As expected, IADPSG criteria drastically increased the number of GDM diagnosis, with respect to most of the previously adopted criteria [16-20], posing a challenge to healthcare systems. In addition, many authors raised several doubts about the IADPSG criteria and their cost benefit impact [21-26], suggesting a major caution in worldwide adoption of these criteria, without further evidence. On the other hand, imposing universal strategies and standards appears little practicable, given the ethnic and regional variation in GDM prevalence and the different resources available.

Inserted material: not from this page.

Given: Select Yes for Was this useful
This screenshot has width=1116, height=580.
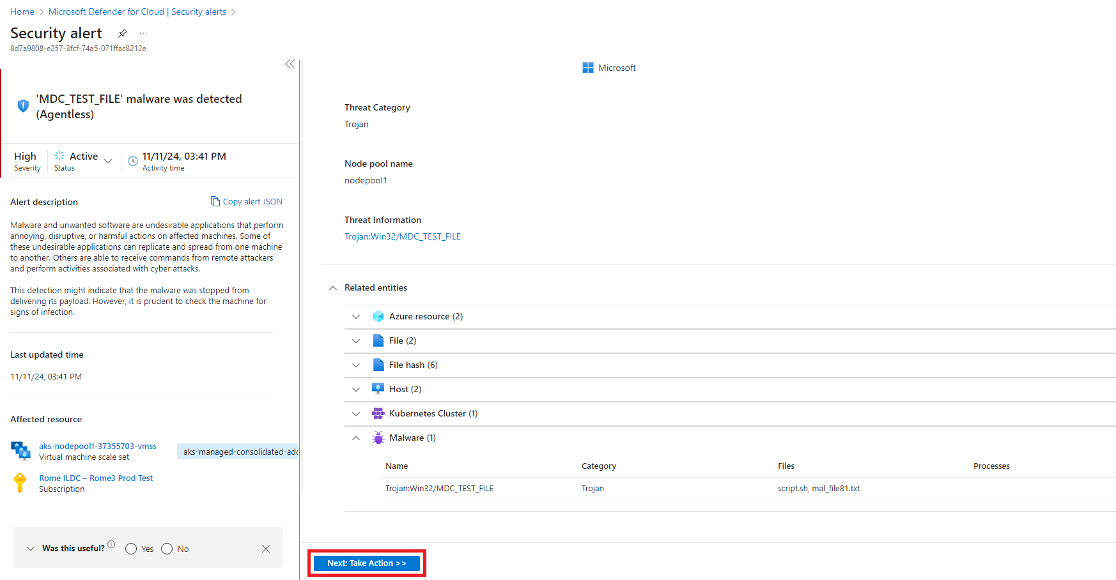Looking at the screenshot, I should 131,549.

As a paradigm of this international controversy, the American Diabetes Association (ADA) has adopted the IADPSG recommendations since December 2010, while the American College of Obstetricians and Gynecologists (ACOG) still adopts previous criteria, including the two-step screening strategy [27, 28].

In an attempt to reduce maternal and neonatal outcomes, and avoid implications of clinical and economic overdiagnosis, linked to IADPSG criteria, in July 2011 an expert consensus supported by the Italian Ministry of Health introduced new guidelines for GDM screening (http://www.salute.gov.it/imgs/C_17_pubblicazioni_1436_allegato.pdf). Following these criteria, OGTT in Italy must be performed in all pregnants ≥35 years old or in women <35 years old in the presence of risk factors for GDM, including body mass index (BMI) ≥ 25, previous GDM, previous newborn with macrosomy, family history of type 2 DM, and ethnicity at high risk.

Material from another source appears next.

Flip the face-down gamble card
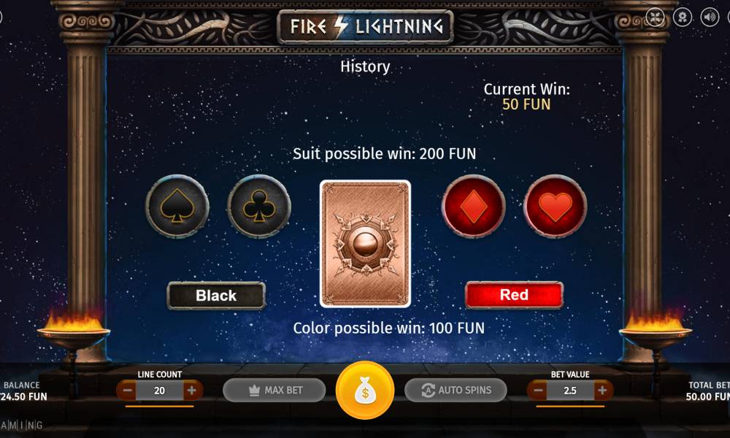The height and width of the screenshot is (438, 730). tap(366, 244)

Thus, our aim was to verify—in an Italian population—the effectiveness of the new guidelines, with respect to the IADPSG criteria, in preventing maternal and neonatal outcomes in women <35 years old without risk factors for GDM.

2. Methods

2.1. Study Population

This is a retrospective population-based study involving 2,448 Caucasian pregnant women attending the Complex Operative Structure of Endocrinology-Diabetology, Pugliese-Ciaccio Hospital, Catanzaro, Calabria, Italy, from May 2010 to December 2012 for GDM screening and delivering in the same hospital. Calabrian population is characterized by a higher prevalence of GDM, type 2 DM, and obesity, when compared to the entire Italian population (http://www.istat.it). In particular, GDM diagnosis has doubled (from 13% to 28%) after the introduction of IADPSG criteria [29].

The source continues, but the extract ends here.